TASK TO COMPLETE — Substitute "location label" for "location badge" in the lines of the records from the line with "The width and height of the screenshot is (1000, 583)." up to and including the line with "Action: click(x=1013, y=710)". Give back only those lines, with nothing else changed.

INPUT FOR THIS TASK —
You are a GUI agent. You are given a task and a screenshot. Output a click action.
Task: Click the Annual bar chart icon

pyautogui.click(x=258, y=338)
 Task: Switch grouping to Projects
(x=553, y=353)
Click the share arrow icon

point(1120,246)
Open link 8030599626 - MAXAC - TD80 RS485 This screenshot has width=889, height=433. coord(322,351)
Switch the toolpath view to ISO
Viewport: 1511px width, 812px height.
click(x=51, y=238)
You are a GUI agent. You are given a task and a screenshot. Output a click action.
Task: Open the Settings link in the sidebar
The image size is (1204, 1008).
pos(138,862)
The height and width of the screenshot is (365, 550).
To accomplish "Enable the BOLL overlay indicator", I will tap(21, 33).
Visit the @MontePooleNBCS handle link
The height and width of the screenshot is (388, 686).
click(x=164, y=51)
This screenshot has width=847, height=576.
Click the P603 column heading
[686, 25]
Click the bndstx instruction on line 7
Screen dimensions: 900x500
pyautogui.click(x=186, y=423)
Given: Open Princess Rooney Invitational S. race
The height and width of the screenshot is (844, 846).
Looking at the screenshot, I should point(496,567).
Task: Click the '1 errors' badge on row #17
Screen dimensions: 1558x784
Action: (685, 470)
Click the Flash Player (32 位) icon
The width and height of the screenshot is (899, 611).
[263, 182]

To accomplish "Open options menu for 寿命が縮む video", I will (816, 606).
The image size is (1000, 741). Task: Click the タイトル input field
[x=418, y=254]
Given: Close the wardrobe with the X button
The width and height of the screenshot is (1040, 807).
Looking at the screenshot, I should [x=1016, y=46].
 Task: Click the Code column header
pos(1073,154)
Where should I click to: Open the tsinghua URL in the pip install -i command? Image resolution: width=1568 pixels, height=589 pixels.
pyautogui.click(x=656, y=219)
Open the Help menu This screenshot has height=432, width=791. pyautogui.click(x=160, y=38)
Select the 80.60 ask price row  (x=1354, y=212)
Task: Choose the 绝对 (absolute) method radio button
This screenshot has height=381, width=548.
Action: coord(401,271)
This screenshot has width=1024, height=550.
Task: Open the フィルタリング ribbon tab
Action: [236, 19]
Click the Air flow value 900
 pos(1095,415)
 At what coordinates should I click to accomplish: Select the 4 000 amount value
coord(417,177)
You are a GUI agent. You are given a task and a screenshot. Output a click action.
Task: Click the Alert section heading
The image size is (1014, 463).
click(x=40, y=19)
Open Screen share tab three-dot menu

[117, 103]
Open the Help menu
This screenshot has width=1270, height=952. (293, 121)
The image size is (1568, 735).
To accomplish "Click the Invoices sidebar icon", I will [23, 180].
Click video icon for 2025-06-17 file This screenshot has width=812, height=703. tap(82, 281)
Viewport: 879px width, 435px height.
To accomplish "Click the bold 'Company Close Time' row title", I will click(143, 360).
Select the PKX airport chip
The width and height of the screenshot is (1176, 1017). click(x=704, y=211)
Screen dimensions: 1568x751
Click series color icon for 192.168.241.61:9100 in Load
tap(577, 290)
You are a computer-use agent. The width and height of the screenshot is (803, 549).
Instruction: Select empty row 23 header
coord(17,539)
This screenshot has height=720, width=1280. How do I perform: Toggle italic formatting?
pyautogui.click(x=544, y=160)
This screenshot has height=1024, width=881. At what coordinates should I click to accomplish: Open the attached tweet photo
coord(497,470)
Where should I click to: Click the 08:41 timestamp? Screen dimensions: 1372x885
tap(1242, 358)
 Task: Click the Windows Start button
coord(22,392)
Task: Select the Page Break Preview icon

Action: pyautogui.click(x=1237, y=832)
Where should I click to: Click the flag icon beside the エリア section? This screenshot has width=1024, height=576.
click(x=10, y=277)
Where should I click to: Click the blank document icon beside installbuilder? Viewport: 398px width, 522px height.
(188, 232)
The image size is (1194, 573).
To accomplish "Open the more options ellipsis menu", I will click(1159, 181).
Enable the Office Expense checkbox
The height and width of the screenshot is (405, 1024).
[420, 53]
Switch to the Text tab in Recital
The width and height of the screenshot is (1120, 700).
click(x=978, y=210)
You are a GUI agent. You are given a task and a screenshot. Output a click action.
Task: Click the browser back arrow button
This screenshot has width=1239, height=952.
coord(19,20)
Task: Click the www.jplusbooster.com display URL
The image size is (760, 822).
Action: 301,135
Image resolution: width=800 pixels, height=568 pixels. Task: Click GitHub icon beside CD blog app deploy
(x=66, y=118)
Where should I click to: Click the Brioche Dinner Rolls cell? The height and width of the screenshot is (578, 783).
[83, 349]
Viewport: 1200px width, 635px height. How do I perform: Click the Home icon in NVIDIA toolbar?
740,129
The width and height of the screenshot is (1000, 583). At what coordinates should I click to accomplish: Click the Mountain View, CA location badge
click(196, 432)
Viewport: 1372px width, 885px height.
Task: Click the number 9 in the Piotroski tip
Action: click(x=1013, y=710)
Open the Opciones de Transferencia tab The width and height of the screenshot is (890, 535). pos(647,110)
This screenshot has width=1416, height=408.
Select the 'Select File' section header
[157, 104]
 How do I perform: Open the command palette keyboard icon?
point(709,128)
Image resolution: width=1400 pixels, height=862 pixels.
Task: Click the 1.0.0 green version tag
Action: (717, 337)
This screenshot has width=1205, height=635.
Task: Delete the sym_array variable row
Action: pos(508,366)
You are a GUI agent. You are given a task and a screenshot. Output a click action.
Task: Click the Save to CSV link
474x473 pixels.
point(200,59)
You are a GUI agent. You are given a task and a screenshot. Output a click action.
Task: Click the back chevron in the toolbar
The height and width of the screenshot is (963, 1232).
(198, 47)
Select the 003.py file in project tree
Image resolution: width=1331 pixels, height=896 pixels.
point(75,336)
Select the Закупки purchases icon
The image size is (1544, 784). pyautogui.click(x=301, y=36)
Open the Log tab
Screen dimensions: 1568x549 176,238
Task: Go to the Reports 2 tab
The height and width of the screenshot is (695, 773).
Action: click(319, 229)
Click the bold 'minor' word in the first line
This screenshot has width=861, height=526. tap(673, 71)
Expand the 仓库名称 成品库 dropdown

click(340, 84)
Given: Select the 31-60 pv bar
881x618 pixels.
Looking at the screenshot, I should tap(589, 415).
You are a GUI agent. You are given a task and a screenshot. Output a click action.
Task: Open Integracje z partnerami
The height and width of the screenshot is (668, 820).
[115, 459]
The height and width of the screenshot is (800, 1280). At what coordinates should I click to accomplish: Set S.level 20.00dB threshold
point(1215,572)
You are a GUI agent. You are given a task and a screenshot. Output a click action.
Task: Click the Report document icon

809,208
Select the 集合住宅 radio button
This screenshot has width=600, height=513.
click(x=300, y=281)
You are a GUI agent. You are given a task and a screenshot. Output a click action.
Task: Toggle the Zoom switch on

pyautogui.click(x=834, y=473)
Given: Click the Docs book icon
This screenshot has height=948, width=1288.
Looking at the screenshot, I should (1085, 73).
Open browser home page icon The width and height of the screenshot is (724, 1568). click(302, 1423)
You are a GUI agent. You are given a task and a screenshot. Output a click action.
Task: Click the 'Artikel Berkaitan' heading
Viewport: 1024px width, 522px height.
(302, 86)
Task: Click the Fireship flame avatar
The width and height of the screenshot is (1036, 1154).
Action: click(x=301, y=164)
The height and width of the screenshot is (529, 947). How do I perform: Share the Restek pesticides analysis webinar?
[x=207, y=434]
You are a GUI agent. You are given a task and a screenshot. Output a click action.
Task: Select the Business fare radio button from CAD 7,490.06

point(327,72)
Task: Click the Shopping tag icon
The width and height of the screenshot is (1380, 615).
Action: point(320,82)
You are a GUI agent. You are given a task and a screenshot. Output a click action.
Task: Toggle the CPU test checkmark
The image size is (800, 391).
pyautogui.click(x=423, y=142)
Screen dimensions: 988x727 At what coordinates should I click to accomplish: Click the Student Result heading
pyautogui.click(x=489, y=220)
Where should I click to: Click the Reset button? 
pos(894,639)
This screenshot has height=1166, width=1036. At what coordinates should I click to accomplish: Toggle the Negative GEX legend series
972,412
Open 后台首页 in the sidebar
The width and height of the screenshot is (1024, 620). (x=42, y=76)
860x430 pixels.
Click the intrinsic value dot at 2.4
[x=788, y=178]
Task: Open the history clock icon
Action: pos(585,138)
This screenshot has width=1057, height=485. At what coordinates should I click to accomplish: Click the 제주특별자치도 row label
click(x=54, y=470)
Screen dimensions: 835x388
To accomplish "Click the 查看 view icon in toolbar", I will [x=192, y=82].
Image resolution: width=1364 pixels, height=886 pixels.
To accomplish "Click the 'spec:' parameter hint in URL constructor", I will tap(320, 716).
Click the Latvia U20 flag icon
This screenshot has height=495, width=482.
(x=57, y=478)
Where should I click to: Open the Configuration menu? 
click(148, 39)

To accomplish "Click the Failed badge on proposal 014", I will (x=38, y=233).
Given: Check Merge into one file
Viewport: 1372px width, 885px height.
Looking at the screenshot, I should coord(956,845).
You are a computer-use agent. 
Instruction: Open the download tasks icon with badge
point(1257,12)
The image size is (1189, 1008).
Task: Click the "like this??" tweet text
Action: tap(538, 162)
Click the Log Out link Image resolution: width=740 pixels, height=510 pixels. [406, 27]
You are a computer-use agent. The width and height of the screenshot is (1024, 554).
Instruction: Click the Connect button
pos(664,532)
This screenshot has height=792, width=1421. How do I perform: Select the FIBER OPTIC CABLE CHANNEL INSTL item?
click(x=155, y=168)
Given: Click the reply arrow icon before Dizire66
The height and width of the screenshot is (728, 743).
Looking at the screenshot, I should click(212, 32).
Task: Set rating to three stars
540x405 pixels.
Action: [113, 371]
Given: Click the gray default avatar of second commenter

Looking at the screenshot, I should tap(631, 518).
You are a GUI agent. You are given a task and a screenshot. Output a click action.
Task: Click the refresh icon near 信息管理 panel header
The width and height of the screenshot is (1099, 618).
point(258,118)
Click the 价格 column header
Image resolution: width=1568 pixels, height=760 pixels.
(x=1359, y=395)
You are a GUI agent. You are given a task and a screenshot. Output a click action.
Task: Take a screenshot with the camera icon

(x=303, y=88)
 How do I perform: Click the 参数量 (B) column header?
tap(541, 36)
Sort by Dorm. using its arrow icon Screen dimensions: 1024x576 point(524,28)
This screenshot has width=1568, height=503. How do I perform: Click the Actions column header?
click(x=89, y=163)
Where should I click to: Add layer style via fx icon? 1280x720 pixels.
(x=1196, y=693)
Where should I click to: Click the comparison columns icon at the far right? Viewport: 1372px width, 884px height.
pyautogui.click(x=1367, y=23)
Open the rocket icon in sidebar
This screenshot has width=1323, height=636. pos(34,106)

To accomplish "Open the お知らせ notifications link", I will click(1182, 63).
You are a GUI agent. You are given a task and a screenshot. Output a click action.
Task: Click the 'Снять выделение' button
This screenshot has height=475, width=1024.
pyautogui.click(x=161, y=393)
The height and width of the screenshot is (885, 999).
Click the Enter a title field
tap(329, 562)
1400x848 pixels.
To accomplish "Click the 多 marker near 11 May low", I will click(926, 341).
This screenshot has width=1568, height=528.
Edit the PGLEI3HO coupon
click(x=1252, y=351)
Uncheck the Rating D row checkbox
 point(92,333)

ANSWER FOR THE TASK —
The width and height of the screenshot is (1000, 583). At what coordinates should I click to accomplish: Click the Mountain View, CA location label
click(196, 432)
Viewport: 1372px width, 885px height.
Task: Click the number 9 in the Piotroski tip
Action: click(x=1013, y=710)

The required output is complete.